Nel quarto capitolo della Bhagavad-gita Krsna spiega: “Mio caro Arjuna, colui che cerca di comprendere le ragioni della Mia apparizione in questo mondo materiale, la Mia missione e le Mie attività, diventa subito degno di raggiungere il mondo spirituale.”
Il nostro Movimento per la Coscienza di Krsna ha lo scopo di educare le persone a comprendere Krsna e tale comprensione renderà perfetta la loro vita. Vi ringrazio molto.
SINTESI DELLA GITA
di Kalakantha dasa
Nel 1968 Sua Divina Grazia A.C. Bhaktivedanta Swami Prabhupada pubblicò La Bhagavad-gita così com’è, che ha venduto sino ad oggi dieci milioni di copie in dozzine di lingue. Essendo stato un devoto di Krsna per tutta la vita e un esperto in sanscrito, Srila Prabhupada spiegò in dettaglio le chiare conclusioni della Gita che spesso erano oscurate da commentatori con i loro personali punti di vista. I commenti di Srila Prabhupada illuminano per noi i dialoghi tra Krsna e Arjuna.
La seguente versione concentrata della loro storica conversazione combina punti chiave dei versi e dei commenti nella stessa sequenza di quella originale. Queste non sono citazioni dirette perciò non possono sostituirsi all’edizione completa della Bhagavad-gita così com’è. Questa versione permette, invece, una visione generale della trama filosofica della Gita.
Parte 1: azione
Arjuna: Krsna, ti prego conduci il mio carro tra i due eserciti. Lasciami vedere quali seguaci del malvagio Duryodhana sono venuti qui a combattere.
Krsna (conducendo lo splendido carro dorato tra i due enormi eserciti che si fronteggiavano sulla vasta spianata del campo di battaglia): Guarda, cugino, tutti i grandi guerrieri sono riuniti qui.
Arjuna (atterrito): Krsna, non posso combattere contro questi cari parenti, maestri e anziani. Tutta la mia famiglia verrebbe distrutta. Preferirei morire o vivere da mendicante.
Krsna (sorridendo benevolmente): Dimentichi che ognuno di loro è un’anima eterna, non un corpo materiale. Tu puoi distruggere il corpo ma non l’anima.
Arjuna: Krsna, come potrei uccidere questi venerabili uomini? Ogni vittoria sarebbe macchiata del loro sangue. Non so cosa fare. Ti prego, istruiscimi.

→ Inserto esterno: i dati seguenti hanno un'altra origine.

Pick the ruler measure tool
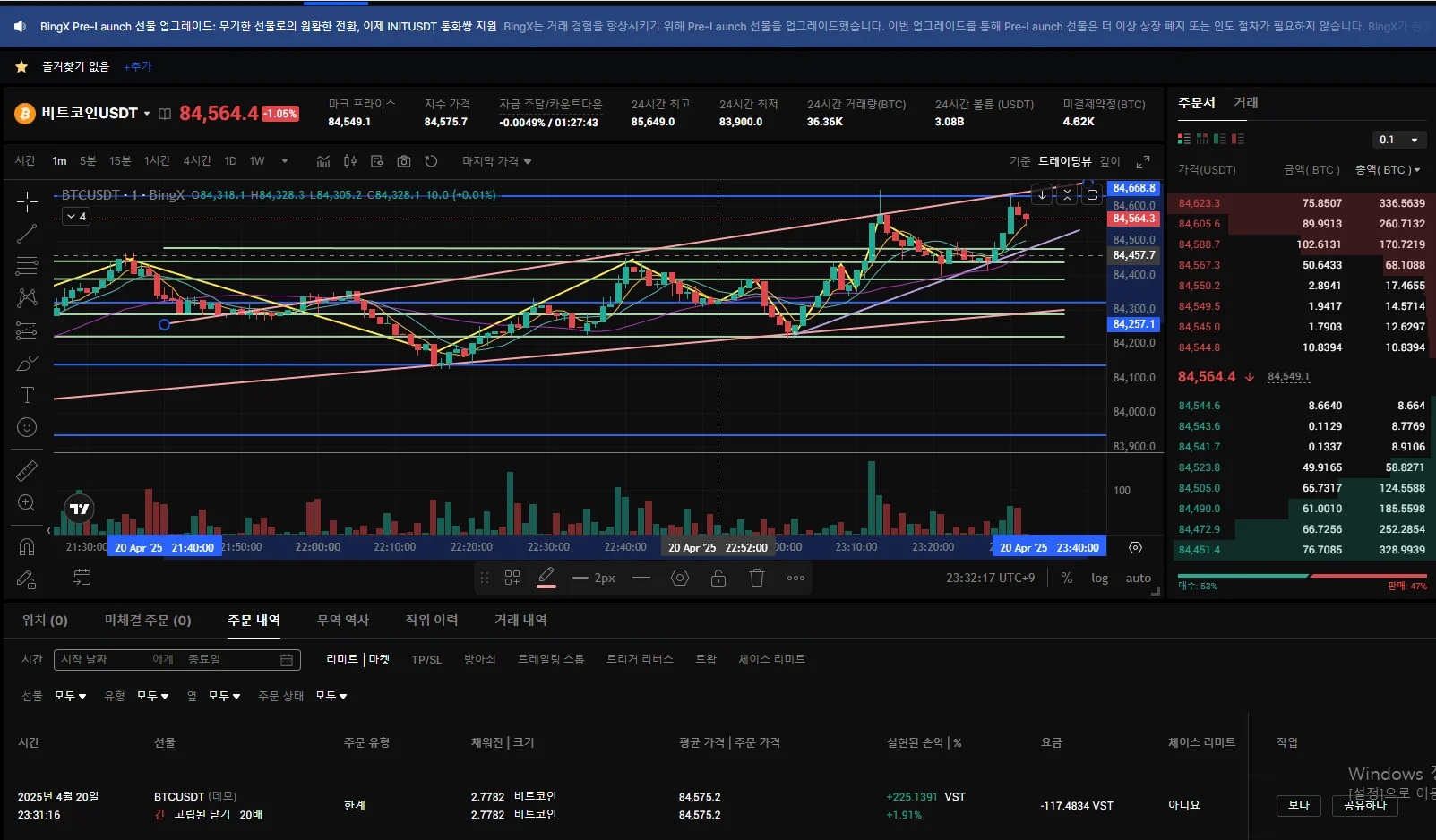 (27, 470)
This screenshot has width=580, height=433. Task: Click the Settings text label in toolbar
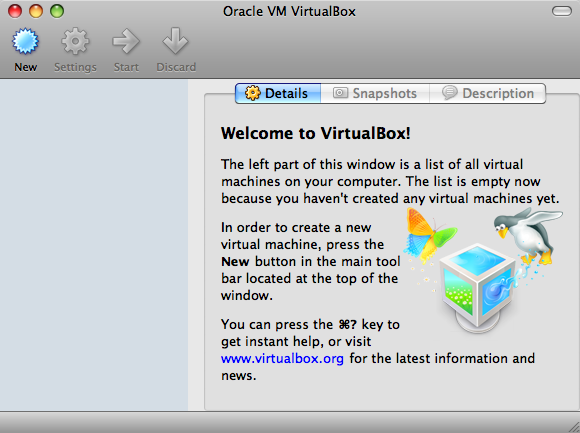(x=75, y=67)
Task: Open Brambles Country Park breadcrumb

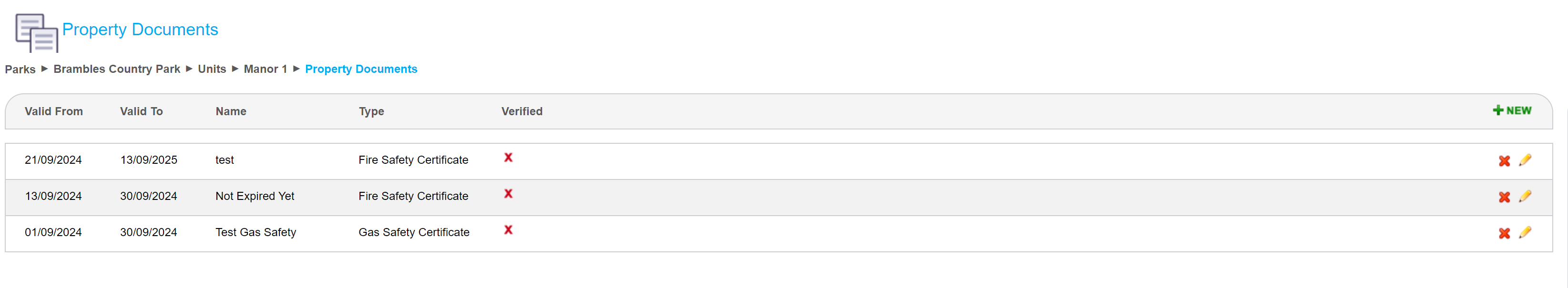Action: tap(116, 70)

Krsna: Amico Mio, tu sei un guerriero. Combatti, ma non per te stesso. Combatti per il Supremo. Allora agirai come l’anima eterna che sei in realtà. Combatti tutte le varie forme di materialismo e sii uno yogi.
Arjuna: Che cosa fanno gli yogi? Come si comportano?

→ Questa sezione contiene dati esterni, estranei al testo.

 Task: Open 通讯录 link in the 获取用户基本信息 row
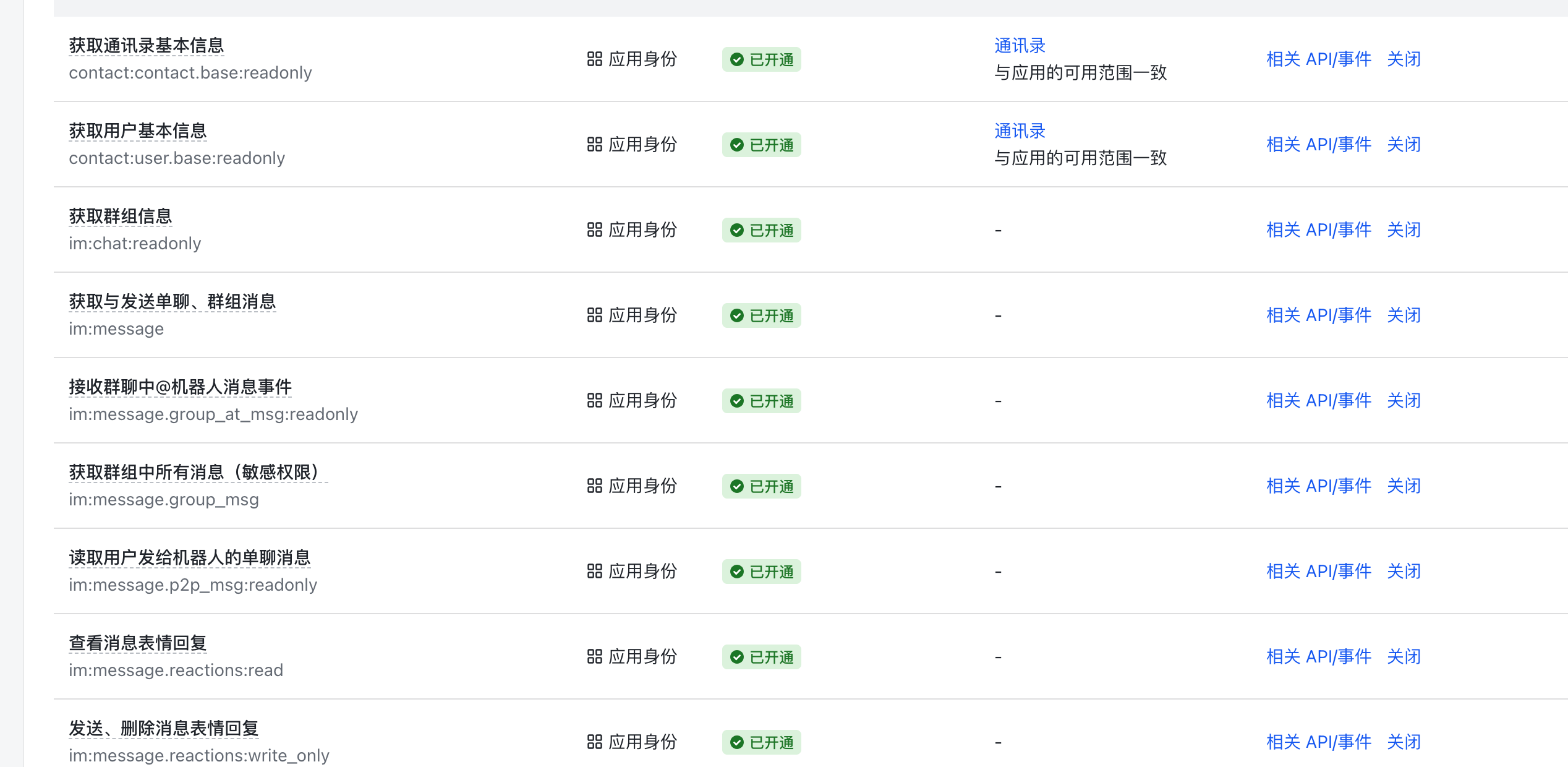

Krsna: Gli yogi compiono i loro doveri esterni senza attaccamento perché hanno il controllo della mente e dei sensi. Godono di una felicità interiore che la maggior parte della gente non conosce. Arjuna: Tu, Krsna, mi stai dicendo di essere felice interiormente e di combattere allo stesso tempo. Non è questa una contraddizione? Krsna: Tu non puoi vivere senza agire. Invece di agire per te stesso, trasforma quello che fai in un sacrificio per il Supremo. Allora sarai felice.
Arjuna: Cos’è questa forza che mi spinge ad agire egoisticamente? Krsna: È la lussuria, Arjuna, nata da un desiderio esasperato. La lussuria distrugge la tua capacità di pensare chiaramente. Fin dai tempi più remoti ho insegnato alle persone come usare lo yoga per conquistare la lussuria. L’ho insegnato al dio del sole, che l’ha insegnato a suo figlio, il quale a sua volta ha dato origine a una lunga catena di maestri. Nel corso del tempo, però, la conoscenza originale è andata perduta, perciò oggi, caro amico, te la insegnerò Io stesso. Arjuna: Come hai potuto istruire il dio del sole che è molto più vecchio di Te?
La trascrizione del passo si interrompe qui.